DS: Well I think there's some validity to what you just said, but that wasn't really at the forefront. The forefront was that Jerry and I enjoy traveling together and we enjoy wandering around cities that we are unfamiliar with that have a particularly cultural thing.

The other main point is that Jerry tends to get a lot of respect in Europe as do a lot of songwriters. He's been over there quite frequently by himself as an acoustic act or with the Jackmormons. European audiences although much smaller, really listen. You put me into the equation and automatically you're sort of inviting the party scene as it were into the fold. We encountered that to a decent degree last year when Jerry and I went. People screaming the words to "Climb to Safety" the way John Bell sings it so loud that we couldn't hear ourselves singing the way we were doing it that night over top of em. So, it was a good idea to try it out over there where there's a lot of built-in listening. European audiences, they're just a little different that way. And they're certainly not turned on to Widespread Panic or this whole jamband scene as we are in the States. We thought that if we went over there to rehearse, we could work out the kinks in a pretty low impact environment. And believe me, there's a lot of things to work out when you're dealing with these really talented players.

JPG: Now when you did the acoustic tour with Jerry, were you doing any numbers that came to be on the Stockholm Syndrome album or were you just doing like covers…?

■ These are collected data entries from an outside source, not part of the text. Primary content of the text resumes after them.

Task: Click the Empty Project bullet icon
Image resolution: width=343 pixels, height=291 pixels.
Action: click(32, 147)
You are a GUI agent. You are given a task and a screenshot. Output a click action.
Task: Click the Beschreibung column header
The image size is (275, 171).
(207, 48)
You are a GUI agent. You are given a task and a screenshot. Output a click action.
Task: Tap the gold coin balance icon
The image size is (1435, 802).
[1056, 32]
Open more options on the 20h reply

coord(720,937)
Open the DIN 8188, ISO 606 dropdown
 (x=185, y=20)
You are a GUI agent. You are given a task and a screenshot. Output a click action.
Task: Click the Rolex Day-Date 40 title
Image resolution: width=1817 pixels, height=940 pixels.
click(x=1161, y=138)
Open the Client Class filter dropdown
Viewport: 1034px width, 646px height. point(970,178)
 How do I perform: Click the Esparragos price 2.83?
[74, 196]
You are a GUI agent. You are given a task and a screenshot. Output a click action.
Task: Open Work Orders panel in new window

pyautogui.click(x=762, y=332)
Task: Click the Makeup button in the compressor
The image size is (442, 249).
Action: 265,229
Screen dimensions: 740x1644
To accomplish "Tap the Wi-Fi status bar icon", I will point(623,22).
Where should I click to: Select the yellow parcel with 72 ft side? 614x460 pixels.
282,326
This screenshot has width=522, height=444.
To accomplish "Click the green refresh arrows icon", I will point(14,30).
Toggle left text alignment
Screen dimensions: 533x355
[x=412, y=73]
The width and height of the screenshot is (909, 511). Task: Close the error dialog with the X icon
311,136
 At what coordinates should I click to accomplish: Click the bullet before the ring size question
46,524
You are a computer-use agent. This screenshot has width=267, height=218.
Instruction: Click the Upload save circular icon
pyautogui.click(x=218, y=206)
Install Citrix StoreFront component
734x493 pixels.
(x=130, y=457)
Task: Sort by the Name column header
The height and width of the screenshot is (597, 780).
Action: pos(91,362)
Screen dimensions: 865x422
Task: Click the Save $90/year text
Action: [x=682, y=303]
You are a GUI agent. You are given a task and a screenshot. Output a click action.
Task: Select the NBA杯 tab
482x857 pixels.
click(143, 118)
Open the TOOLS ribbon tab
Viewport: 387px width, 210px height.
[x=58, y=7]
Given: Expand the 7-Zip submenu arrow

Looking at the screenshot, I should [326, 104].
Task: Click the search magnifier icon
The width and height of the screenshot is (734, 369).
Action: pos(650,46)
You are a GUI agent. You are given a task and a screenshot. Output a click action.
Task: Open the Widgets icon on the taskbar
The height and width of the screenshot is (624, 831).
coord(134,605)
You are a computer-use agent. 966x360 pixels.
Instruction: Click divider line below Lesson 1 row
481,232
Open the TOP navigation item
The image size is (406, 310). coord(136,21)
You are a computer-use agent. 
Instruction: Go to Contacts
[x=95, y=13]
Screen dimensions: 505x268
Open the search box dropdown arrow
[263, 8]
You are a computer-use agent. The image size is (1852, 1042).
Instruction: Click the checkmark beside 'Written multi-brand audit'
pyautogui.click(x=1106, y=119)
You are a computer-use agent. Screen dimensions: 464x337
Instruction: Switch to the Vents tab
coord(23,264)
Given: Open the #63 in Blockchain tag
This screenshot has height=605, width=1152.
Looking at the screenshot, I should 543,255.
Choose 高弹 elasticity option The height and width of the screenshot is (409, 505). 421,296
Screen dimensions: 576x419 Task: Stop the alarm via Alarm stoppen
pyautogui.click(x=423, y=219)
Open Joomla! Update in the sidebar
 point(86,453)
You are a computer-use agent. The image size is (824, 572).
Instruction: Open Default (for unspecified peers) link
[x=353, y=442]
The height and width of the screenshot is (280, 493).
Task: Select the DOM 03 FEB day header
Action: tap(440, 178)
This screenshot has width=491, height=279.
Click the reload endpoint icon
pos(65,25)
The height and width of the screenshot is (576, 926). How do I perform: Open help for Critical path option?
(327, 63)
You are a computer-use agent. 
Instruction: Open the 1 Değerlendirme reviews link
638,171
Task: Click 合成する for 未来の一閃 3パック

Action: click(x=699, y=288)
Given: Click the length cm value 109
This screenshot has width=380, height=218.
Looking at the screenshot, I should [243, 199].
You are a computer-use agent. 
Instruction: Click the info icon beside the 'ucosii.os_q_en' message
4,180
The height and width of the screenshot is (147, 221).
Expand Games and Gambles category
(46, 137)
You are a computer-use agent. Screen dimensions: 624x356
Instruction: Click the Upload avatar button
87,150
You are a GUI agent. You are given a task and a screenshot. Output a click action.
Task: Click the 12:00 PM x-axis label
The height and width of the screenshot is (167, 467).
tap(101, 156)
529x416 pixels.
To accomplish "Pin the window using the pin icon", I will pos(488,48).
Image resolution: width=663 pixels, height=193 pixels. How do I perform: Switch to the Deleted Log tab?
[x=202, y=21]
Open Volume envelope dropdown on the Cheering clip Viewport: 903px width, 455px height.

DS: No, we were doing all of Jerry's material. We did a lot of it since it was just him and I. It was pretty easy to learn. We did do the song "Tight." We may have done "Empire One" I can't really remember. Jerry's really prolific. He and I managed to write six of the songs in like three days in Athens. The songs that are just credited to Jerry, he wrote generally in the time between the European duo tour and November of last year, which includes "Bouncing Very Well" and "Empire One." The point of that duo tour was to see if we could collaborate songwriting-wise, cause I'm used to a very different style of collaboration with Widespread Panic. The way we write songs is obviously going to be very different from the way Jerry would write songs by himself.

JPG: I read in the press kit how you have two disparate sensibilities yet things came together. Can you give me an example of a song or explain how the two of you meshed creatively?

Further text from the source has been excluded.